The optical characteristics of tank sights are actually like binoculars, and its magnification can be defined by the ratio of the focal length of objective lens to the focal length of eyepiece lens, or the ratio of the effective objective lens diameter to the exit pupil diameter.
M=f_objective/f_eyepiece =D/d
But most parameters such as the focal length or lens diameter of military AFV sights are confidential. Therefore, we can use the original definition of magnification, that is, how large or small a object can be reproduced on the image plane (the degree to which the object being viewed is enlarged) to calculate an approximate value.
The dimension of the object that a sight can observe generally depends on how wide the field of view is. The field of view is inversely proportional to magnification, that is, lower magnification expands it and higher magnification narrows it.
For example, at a specific observation distance, the image dimension observed at a high magnification M_h is M_l/M_h times the image size at a low magnification M_l.
In order to calculate a specific magnification, it can be simplified to the following formula
M_(low for WFoV)=D_(image dimension for NFoV)/D_(image dimension for WFoV) ×M_(high for NFoV)
The Castor thermal camera used by the AMX-40 is a dual field-of-view thermal imager. The following diagram is a typical step-zoom dual-field optical system, which uses different lens arrangements to change the focal length to provide different magnifications (rather than continuous zoom).

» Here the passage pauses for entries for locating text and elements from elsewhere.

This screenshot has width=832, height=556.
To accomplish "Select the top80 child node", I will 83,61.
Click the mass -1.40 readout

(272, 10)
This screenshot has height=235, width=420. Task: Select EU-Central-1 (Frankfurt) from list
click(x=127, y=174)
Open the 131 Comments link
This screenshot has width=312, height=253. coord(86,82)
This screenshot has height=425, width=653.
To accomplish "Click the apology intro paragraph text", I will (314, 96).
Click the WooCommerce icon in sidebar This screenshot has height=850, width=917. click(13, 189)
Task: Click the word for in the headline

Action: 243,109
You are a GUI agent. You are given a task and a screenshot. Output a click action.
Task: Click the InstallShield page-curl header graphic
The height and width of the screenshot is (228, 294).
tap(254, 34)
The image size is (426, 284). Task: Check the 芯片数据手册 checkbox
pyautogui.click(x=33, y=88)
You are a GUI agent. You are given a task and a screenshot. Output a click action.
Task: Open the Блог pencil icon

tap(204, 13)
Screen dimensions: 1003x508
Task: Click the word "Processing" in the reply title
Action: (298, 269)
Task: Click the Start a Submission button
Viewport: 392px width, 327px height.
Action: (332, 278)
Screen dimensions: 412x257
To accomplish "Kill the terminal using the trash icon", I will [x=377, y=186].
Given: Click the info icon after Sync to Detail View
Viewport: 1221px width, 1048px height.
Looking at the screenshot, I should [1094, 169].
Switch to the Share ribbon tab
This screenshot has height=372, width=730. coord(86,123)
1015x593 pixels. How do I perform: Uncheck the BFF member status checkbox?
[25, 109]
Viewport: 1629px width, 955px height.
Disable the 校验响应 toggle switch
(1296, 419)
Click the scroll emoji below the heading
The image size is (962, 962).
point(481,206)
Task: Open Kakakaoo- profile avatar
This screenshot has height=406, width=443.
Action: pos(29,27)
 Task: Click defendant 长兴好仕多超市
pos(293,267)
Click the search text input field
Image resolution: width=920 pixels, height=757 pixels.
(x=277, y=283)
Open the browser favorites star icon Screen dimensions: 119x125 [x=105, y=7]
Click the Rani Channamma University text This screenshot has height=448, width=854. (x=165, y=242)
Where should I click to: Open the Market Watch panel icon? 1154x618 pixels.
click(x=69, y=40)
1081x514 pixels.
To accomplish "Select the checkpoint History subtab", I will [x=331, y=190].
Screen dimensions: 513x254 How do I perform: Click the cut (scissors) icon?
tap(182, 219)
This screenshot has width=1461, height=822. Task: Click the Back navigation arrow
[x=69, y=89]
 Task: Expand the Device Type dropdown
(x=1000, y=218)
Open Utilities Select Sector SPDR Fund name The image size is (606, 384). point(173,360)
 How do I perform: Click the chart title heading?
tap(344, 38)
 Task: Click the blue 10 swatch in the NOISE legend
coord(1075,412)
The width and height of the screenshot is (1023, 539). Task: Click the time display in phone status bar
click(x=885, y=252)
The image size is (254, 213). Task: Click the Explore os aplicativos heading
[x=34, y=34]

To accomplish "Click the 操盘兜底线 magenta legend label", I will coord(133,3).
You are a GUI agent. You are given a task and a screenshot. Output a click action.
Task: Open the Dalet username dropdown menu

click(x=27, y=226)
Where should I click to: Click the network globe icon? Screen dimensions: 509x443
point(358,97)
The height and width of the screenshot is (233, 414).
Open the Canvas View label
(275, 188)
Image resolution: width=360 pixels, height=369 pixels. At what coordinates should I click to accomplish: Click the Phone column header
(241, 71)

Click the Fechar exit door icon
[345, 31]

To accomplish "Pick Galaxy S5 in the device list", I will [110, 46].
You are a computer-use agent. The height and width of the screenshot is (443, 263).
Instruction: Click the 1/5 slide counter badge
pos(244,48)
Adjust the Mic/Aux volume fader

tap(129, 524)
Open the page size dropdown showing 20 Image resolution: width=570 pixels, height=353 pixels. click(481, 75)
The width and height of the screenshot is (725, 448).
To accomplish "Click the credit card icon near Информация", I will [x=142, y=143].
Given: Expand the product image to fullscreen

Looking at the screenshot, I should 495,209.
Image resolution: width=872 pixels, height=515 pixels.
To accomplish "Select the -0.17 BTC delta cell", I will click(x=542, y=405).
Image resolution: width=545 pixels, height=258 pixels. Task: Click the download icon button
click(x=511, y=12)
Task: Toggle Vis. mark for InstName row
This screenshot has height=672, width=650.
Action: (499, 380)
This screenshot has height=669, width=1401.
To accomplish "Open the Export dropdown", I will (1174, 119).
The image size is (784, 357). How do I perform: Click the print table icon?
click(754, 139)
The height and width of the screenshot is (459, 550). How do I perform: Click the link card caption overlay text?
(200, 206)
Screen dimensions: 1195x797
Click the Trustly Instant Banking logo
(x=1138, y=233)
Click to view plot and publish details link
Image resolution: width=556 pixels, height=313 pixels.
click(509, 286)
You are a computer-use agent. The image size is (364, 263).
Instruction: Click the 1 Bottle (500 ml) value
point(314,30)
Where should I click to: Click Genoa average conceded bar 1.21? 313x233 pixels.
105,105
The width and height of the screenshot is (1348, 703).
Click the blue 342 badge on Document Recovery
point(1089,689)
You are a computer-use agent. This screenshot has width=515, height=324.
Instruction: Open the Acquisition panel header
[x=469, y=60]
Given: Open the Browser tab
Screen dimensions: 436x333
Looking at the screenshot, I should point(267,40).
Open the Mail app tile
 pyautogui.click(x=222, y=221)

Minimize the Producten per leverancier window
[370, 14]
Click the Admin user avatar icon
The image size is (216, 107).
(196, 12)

Thomson-TRT has designed three lens configurations for Castor for different applications, and the Castor/DIVT-16 system used by AMX-40/AMX-30B2 Brenus is variant 1.
Spoiler
The Castor thermal camera provides x2 electronic zoom. Other sources indicate that the DIVT-16 has a maximum magnification of x20, so the optical high magnification of the Castor is x10.
Spoiler
The approximate value of low magnification can be solved as follows:
Now if assume the object distance = 100 meters, then the given horizontal field in narrow FoV is 71 mils (NATO) and the given horizontal field in wide FoV is 160 mils (NATO).
We may choose base of isosceles triangle formula
(2∙h)/tan((180-β)∙0.5∙π/180)
Thus the horizontal image dimension in NFoV and in WFoV, respectively, which are
D_(horizontal for NFoV)=(2∙100)/tan((180-(71∙360/6400))∙0.5∙π/180)
and
D_(horizontal for WFoV)=(2∙100)/tan((180-(160∙360/6400))∙0.5∙π/180)
Then we use the given NFoV magnification x10 and the magnification rate formula derived above to get
M_(horizontal for WFoV)=10∙D_(horizontal for NFoV)/D_(horizontal for WFoV) =4.4301658696
So here we solve the magnification rate in WFoV, obtaining
M_(low for WFoV)=4.4
Note that this magnification value is an approximation. To verify the accuracy of this formula, we substitute the parameters of other sights to check the error.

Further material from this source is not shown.